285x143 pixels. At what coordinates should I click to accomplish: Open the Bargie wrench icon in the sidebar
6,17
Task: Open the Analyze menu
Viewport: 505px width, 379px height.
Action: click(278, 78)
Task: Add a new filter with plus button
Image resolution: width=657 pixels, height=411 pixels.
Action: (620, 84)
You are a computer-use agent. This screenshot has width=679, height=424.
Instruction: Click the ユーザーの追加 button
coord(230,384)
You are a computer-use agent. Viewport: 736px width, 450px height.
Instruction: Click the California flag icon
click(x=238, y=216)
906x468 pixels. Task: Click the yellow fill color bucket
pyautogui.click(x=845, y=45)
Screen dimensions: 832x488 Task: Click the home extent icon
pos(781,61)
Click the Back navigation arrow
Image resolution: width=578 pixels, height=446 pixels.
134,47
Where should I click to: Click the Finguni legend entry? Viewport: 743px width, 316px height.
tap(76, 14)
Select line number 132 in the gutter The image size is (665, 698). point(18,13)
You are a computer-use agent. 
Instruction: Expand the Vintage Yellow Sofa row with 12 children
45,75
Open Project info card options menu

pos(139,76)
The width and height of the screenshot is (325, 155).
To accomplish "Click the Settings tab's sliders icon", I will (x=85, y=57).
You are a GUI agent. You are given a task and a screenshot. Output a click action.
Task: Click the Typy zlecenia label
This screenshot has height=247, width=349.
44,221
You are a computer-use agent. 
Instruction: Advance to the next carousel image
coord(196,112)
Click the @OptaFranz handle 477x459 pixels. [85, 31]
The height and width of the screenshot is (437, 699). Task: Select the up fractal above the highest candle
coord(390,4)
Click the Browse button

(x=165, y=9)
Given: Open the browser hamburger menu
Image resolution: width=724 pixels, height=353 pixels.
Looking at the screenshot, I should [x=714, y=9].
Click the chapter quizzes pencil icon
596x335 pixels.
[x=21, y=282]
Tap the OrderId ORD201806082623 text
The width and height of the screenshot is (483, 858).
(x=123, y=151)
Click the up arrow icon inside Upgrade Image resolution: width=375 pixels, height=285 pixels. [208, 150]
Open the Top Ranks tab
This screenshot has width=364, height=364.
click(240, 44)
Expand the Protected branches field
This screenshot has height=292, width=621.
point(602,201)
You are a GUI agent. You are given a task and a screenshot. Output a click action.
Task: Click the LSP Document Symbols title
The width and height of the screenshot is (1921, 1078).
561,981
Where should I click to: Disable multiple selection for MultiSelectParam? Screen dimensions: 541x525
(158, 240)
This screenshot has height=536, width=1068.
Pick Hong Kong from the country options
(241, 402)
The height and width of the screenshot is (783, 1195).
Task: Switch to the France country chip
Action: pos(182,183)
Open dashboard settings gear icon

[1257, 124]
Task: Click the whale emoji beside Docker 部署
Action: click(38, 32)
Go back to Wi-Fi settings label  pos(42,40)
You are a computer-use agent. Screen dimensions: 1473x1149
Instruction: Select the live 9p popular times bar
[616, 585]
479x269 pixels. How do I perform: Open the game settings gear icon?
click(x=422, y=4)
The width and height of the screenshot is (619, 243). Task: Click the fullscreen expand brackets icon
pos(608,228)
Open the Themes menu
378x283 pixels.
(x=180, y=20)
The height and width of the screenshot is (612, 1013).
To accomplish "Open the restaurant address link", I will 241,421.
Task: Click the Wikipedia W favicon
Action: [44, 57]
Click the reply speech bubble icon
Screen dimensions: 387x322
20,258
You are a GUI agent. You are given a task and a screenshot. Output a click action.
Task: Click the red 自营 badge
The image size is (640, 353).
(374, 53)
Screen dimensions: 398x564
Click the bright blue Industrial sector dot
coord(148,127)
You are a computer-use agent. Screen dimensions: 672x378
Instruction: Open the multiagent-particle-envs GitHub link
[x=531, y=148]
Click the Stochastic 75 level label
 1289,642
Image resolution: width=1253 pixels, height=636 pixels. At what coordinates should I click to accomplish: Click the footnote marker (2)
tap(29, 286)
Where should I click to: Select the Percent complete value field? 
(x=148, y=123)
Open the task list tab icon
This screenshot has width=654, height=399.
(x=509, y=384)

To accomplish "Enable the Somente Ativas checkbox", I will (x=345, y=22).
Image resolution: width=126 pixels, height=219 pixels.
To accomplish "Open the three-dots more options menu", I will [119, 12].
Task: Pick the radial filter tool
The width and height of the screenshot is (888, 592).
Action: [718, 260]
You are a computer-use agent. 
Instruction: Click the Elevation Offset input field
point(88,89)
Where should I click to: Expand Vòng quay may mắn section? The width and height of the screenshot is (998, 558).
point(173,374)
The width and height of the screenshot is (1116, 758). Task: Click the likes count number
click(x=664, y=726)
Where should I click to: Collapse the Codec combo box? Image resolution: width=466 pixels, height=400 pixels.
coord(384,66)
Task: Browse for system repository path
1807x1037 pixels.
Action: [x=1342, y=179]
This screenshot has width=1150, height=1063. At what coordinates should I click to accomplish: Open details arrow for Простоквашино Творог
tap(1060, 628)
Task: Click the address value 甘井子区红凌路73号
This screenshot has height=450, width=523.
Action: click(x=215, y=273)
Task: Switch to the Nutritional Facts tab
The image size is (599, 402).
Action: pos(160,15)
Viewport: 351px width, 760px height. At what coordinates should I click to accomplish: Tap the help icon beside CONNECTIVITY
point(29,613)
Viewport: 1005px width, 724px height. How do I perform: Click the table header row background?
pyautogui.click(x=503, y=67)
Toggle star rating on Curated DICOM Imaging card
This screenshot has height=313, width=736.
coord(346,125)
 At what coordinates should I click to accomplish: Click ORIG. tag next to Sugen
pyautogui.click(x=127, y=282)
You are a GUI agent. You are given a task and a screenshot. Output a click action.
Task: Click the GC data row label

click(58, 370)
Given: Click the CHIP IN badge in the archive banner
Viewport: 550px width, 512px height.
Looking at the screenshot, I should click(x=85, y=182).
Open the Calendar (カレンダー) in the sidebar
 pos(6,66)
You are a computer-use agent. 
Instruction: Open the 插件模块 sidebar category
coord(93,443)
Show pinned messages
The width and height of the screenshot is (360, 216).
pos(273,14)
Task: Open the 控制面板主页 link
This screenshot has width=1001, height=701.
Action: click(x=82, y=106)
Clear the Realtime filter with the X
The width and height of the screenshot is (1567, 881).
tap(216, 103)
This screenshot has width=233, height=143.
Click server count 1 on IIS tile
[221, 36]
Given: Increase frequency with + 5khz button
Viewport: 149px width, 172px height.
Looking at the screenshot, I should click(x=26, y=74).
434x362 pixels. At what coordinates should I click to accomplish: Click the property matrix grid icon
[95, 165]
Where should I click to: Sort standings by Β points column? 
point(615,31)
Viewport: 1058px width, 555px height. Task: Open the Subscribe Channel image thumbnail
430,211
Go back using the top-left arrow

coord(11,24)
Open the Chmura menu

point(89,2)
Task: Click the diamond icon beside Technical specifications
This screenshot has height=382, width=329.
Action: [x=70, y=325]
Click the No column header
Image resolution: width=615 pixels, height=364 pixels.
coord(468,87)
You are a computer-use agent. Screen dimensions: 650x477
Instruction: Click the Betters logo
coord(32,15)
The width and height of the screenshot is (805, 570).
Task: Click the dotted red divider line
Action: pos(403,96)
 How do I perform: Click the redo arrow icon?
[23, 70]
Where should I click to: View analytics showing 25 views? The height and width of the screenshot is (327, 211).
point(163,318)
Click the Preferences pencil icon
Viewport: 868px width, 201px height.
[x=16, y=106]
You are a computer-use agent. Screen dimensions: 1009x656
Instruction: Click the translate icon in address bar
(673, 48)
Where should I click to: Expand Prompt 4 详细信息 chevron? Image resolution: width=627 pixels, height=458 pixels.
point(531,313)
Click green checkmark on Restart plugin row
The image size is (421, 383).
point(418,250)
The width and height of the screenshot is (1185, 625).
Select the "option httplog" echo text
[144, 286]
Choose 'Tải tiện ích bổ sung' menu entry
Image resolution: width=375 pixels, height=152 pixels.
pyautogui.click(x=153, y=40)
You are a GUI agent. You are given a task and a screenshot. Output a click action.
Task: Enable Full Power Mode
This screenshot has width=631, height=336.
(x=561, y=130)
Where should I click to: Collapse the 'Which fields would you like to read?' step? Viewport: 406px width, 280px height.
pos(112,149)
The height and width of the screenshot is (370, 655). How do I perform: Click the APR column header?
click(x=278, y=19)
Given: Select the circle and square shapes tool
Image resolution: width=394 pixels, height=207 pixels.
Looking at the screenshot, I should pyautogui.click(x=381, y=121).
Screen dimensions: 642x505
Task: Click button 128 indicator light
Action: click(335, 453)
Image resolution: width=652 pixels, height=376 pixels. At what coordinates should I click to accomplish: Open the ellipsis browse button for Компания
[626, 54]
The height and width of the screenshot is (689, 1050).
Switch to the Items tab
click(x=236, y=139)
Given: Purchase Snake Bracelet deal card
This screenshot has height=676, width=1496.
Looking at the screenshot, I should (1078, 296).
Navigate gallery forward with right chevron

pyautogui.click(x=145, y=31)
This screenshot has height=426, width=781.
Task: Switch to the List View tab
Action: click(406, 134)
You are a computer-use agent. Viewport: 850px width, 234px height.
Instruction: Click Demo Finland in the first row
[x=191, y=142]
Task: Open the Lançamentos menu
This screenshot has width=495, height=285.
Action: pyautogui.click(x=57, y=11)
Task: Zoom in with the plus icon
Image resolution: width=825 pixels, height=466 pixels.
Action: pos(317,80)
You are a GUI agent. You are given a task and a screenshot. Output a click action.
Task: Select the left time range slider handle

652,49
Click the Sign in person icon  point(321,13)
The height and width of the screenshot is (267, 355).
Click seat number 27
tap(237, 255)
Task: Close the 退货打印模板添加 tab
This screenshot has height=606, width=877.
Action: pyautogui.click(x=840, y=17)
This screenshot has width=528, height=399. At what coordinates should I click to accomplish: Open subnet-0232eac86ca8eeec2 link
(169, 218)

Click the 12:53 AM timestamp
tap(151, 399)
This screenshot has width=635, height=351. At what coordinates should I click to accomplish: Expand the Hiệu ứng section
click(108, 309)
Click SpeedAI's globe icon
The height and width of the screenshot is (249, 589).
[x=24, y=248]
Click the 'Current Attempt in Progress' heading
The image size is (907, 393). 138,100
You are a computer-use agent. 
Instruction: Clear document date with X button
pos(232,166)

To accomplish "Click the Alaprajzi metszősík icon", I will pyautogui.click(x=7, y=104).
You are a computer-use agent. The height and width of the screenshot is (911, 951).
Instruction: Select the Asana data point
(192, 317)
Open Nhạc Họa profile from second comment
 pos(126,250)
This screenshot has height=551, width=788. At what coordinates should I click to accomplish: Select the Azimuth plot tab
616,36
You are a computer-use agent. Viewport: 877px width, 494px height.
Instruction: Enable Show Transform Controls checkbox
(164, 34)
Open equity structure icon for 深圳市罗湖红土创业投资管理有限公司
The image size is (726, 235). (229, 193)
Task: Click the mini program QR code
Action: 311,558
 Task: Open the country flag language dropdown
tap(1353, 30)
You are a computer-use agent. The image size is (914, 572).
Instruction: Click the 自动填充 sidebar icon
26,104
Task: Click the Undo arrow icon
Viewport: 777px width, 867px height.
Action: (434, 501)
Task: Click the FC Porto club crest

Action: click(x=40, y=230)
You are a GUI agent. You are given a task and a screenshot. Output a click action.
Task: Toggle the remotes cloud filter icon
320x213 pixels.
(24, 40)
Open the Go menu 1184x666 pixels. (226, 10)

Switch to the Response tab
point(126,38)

§ **Exercise description**
With the line that has "Image resolution: width=394" as the first and the line that has "Given: Purchase Snake Bracelet deal card" as the last, repeat exactly that run of lines above and no more.

§ **Worked solution**
Image resolution: width=394 pixels, height=207 pixels.
Looking at the screenshot, I should pyautogui.click(x=381, y=121).
Screen dimensions: 642x505
Task: Click button 128 indicator light
Action: click(335, 453)
Image resolution: width=652 pixels, height=376 pixels. At what coordinates should I click to accomplish: Open the ellipsis browse button for Компания
[626, 54]
The height and width of the screenshot is (689, 1050).
Switch to the Items tab
click(x=236, y=139)
Given: Purchase Snake Bracelet deal card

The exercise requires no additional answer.